- WORK TO BE COMPLETED: An exact copy of the listing is required, with its pictures removed.

Segment Start: GIVEN RECORDS

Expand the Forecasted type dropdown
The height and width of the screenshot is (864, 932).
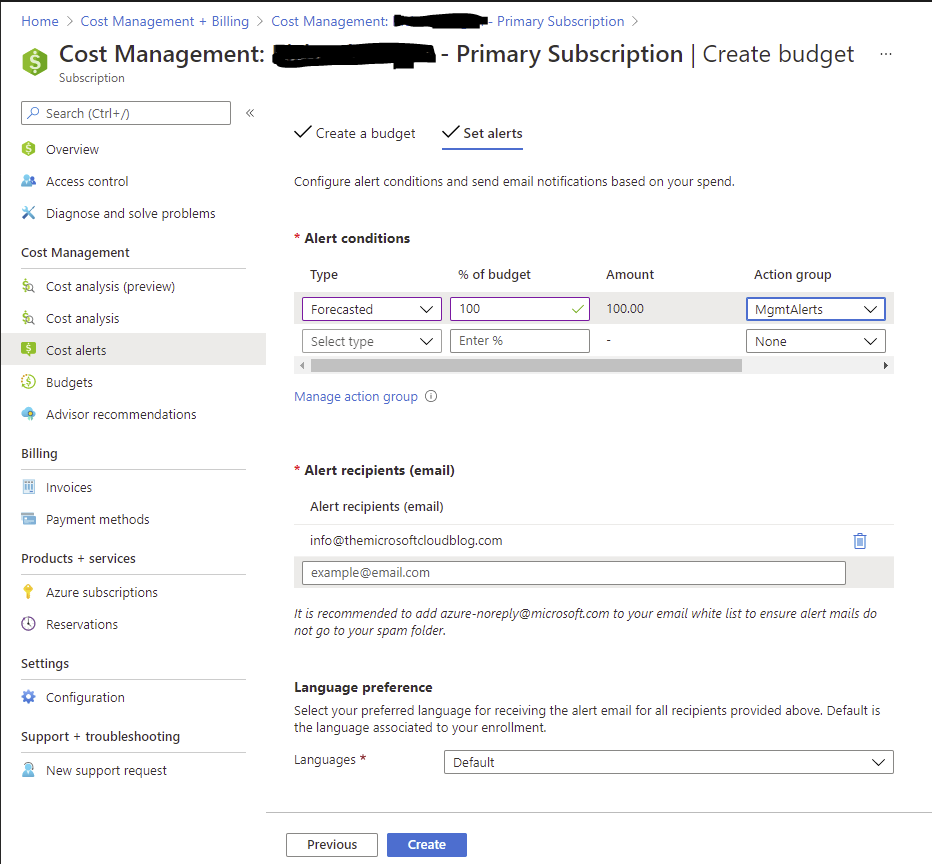(x=371, y=309)
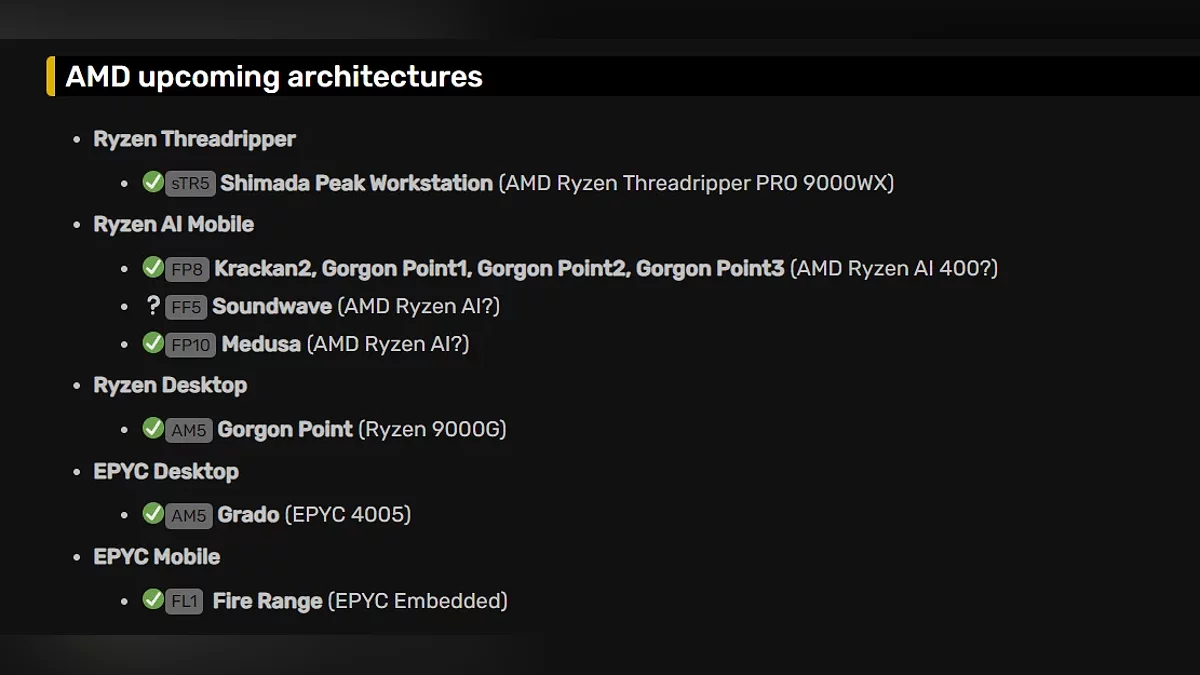Click the green checkmark next to Medusa
The height and width of the screenshot is (675, 1200).
153,343
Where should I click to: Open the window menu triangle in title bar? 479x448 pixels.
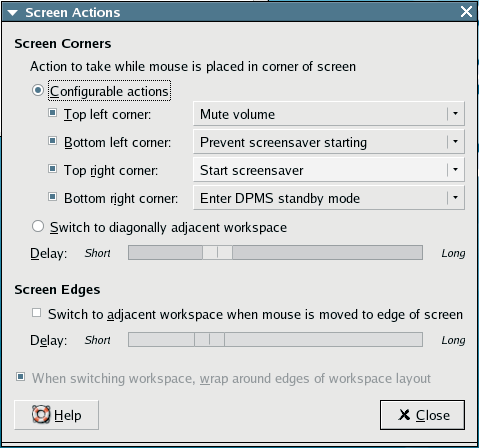12,13
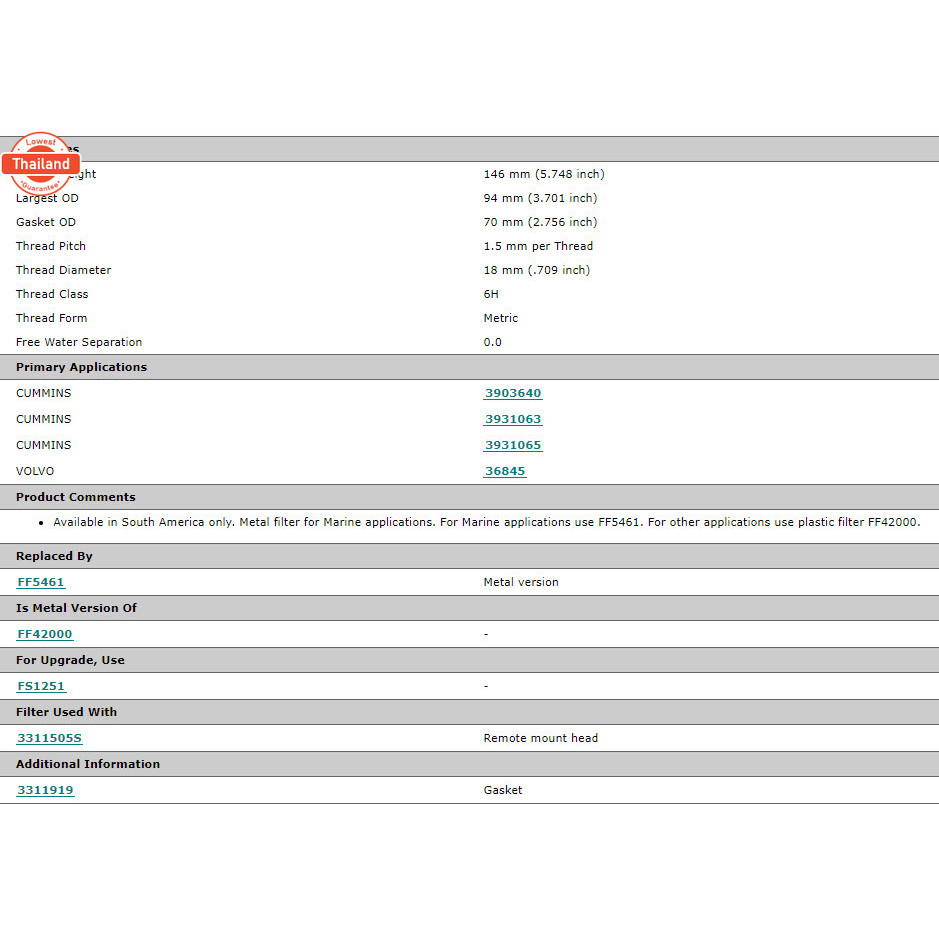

Segment End: GIVEN RECORDS

- ANSWER TO THIS EXERCISE:
Expand the Forecasted type dropdown
The height and width of the screenshot is (864, 932).
(x=371, y=309)
Click the green checkmark next to Medusa
The height and width of the screenshot is (675, 1200).
153,343
Where should I click to: Open the window menu triangle in title bar? 479x448 pixels.
12,13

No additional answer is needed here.